The registry is a dictionary mapping indicator identifiers (in uppercase) to their class. This way, we could subclass `tg_mean` to create our new indicator. `tg_mean_c` is the exact same as `atmos.tg_mean`, but outputs the result in Celsius instead of Kelvins, has a different title and resamples to "YS". The `identifier` keyword is here needed in order to differentiate the new indicator from `tg_mean` itself. If it wasn't given, a warning would have been raised and further subclassing of  `tg_mean` would have in fact subclassed `tg_mean_c`, which is not wanted!

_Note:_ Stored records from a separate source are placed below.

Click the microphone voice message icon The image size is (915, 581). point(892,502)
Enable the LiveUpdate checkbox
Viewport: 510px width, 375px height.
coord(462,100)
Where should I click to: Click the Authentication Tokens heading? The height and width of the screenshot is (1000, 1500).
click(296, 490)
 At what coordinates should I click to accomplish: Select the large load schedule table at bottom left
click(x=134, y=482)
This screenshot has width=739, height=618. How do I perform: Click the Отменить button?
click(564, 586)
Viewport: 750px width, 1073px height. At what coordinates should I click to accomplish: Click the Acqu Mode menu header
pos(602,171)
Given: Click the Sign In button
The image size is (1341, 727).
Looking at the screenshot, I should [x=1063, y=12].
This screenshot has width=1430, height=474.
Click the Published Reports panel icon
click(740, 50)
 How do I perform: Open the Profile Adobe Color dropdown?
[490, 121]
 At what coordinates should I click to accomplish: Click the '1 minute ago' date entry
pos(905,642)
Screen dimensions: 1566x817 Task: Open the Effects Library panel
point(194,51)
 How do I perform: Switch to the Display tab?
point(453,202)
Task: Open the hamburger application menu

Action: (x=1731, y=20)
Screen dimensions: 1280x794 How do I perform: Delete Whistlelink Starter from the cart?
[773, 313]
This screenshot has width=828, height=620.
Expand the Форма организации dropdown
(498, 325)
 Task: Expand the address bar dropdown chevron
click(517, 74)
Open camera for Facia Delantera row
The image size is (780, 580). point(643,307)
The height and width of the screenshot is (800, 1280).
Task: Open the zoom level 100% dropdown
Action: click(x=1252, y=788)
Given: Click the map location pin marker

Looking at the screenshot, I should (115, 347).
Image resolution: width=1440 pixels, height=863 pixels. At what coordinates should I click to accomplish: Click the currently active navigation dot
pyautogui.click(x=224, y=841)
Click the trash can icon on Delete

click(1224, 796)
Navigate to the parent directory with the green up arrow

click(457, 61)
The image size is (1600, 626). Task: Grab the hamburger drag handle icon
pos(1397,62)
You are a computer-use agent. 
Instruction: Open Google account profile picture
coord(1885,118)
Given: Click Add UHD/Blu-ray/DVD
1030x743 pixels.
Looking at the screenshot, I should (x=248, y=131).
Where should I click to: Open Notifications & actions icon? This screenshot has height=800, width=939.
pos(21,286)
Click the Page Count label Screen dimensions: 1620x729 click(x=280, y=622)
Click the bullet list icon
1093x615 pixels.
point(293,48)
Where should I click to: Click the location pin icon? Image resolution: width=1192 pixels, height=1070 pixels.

This method of class initialization is good for the cases where only metadata and perhaps the compute function is changed. However, to modify the CF compliance and data checks, we recommend creating a class first:

In [None]:
class TG_MAX_C(registry['TG_MAX']):
    identifier = "tg_max_c"
    missing = "wmo"
    title = 'Maximum daily mean temperature'
    units = 'degC'

    @staticmethod
    def cfcheck(tas):
        xclim.core.cfchecks.check_valid(tas, "standard_name", "air_temperature")
        # Add a very strict check on the long name.
        # glob-like wildcards can be used (here *)
        xclim.core.cfchecks.check_valid(tas, "long_name", "Surface * daily temperature")

    @staticmethod
    def datacheck(tas):
        xclim.core.datachecks.check_daily(tas)
        
tg_max_c = TG_MAX_C()

In [None]:
ds = open_dataset('ERA5/daily_surface_cancities_1990-1993.nc')

ds.tas.attrs['long_name'] = 'Surface average daily temperature'

with xclim.set_options(cf_compliance='raise'): 
    # The data passes the test we implemented ("average" is caught by the *)
    tmaxc = tg_max_c(tas=ds.tas)
tmaxc

A caveat of this method is that the new indicator is added to the registry with a non-trivial name. When an indicator subclass is created in a module outside `xclim.indicators`, the name of its parent module is prepended to its identifier in the registry. Here, the module is `__main__`, so:

In [None]:
'__main__.TG_MAX_C' in registry

A simple way to workaround this is to provided a (fake) module name. Passing one of `atmos`, `land`, `seaIce` or `ocean` will result in a normal entry in the registry. However, one could want to keep the distinction between the newly created indicators and the "official" ones by passing a custom name **upon instantiation**:

In [None]:
# Fake module is passed upon instantiation
tg_max_c2 = TG_MAX_C(module ='example')
print(tg_max_c2.__module__)
print('example.TG_MAX_C' in registry)

One pattern to create multiple indicators is to write a standard subclass that declares all the attributes that are common to indicators, then call this subclass with the custom attributes. See for example in [xclim.indicators.atmos](https://github.com/Ouranosinc/xclim/blob/master/xclim/indicators/atmos/_temperature.py) how indicators based on daily mean temperatures are created from the `Tas` subclass of the `Daily` class.

## Defining new modules

The [Mapped modules](mappings.ipynb) page explains how old and new indicators can be wrapped and regrouped in virtual modules.